ABOUT THIS TASK: From the line that includes "800x595 pixels." to the last line of the records, inclusive, repeat each line exactly.

Stored dataset items:
BEGIN
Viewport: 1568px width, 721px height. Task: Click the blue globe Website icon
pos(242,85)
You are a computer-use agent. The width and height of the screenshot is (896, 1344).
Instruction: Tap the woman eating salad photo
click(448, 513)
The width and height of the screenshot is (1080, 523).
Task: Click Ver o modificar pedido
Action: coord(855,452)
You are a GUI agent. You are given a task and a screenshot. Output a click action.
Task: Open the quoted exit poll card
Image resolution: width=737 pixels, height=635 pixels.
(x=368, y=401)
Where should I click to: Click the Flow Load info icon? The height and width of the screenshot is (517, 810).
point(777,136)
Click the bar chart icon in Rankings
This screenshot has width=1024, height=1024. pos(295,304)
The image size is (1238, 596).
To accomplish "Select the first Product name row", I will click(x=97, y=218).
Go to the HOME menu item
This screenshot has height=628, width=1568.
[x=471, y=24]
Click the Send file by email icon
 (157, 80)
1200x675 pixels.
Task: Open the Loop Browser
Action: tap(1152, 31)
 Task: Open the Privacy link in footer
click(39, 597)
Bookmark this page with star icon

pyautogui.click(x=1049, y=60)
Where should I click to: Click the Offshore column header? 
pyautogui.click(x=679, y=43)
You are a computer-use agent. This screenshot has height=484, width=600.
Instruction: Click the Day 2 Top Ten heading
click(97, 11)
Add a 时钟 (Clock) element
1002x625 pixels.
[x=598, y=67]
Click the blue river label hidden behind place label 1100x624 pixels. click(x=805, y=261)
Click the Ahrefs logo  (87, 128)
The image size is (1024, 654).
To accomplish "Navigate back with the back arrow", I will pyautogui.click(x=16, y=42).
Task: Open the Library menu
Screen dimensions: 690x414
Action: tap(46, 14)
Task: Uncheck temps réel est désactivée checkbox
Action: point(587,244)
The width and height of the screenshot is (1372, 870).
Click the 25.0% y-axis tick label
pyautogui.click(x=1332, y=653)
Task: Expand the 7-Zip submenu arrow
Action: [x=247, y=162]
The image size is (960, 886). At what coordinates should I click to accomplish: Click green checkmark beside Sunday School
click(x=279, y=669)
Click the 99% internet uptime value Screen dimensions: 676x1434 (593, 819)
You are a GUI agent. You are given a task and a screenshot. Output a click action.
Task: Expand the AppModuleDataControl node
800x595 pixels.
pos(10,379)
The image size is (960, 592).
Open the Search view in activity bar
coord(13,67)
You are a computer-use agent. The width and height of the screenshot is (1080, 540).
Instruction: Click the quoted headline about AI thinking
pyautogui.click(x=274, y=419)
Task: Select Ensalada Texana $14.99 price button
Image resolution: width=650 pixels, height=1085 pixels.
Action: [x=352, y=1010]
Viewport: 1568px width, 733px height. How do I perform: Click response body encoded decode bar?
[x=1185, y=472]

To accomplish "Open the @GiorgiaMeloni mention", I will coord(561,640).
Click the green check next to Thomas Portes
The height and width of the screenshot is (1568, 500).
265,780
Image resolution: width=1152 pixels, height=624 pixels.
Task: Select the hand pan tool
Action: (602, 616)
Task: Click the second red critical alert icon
END
SOLUTION FOR THIS TASK:
800x595 pixels.
pos(10,379)
The image size is (960, 592).
Open the Search view in activity bar
coord(13,67)
You are a computer-use agent. The width and height of the screenshot is (1080, 540).
Instruction: Click the quoted headline about AI thinking
pyautogui.click(x=274, y=419)
Task: Select Ensalada Texana $14.99 price button
Image resolution: width=650 pixels, height=1085 pixels.
Action: [x=352, y=1010]
Viewport: 1568px width, 733px height. How do I perform: Click response body encoded decode bar?
[x=1185, y=472]

To accomplish "Open the @GiorgiaMeloni mention", I will coord(561,640).
Click the green check next to Thomas Portes
The height and width of the screenshot is (1568, 500).
265,780
Image resolution: width=1152 pixels, height=624 pixels.
Task: Select the hand pan tool
Action: (602, 616)
Task: Click the second red critical alert icon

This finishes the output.